- Exercise objective:
Can you output, character for character, only the part of the entries that opens with the line containing "Close the 包含目录" and closes with the line containing "Action: pos(120,98)", both of those lines included?

- Information supplied:
────────────────────────────────────────

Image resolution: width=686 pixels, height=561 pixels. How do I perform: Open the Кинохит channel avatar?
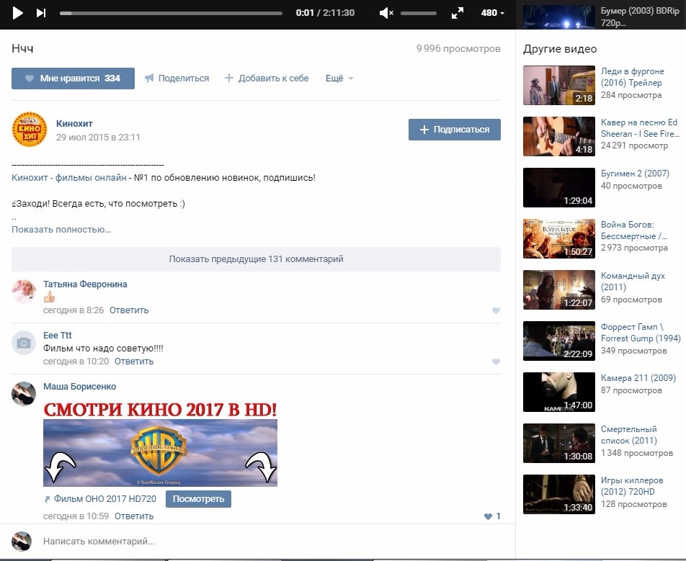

────────────────────────────────────────

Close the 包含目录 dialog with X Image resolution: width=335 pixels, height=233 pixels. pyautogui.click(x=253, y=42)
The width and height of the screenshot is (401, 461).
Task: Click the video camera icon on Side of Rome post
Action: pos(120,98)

────────────────────────────────────────

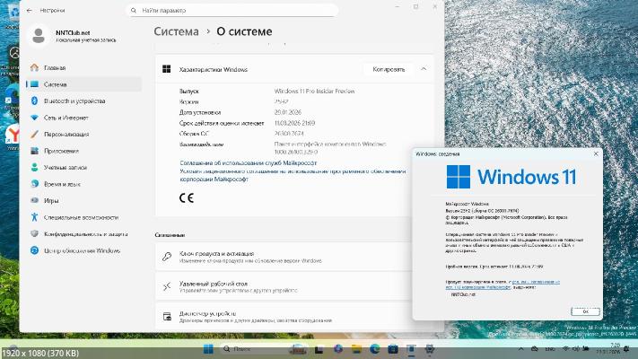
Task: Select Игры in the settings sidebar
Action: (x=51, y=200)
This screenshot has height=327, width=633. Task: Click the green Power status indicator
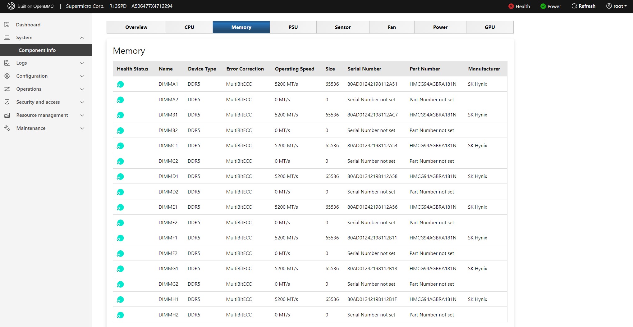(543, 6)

────────────────────────────────────────

- Task response:
Close the 包含目录 dialog with X Image resolution: width=335 pixels, height=233 pixels. pyautogui.click(x=253, y=42)
The width and height of the screenshot is (401, 461).
Task: Click the video camera icon on Side of Rome post
Action: pos(120,98)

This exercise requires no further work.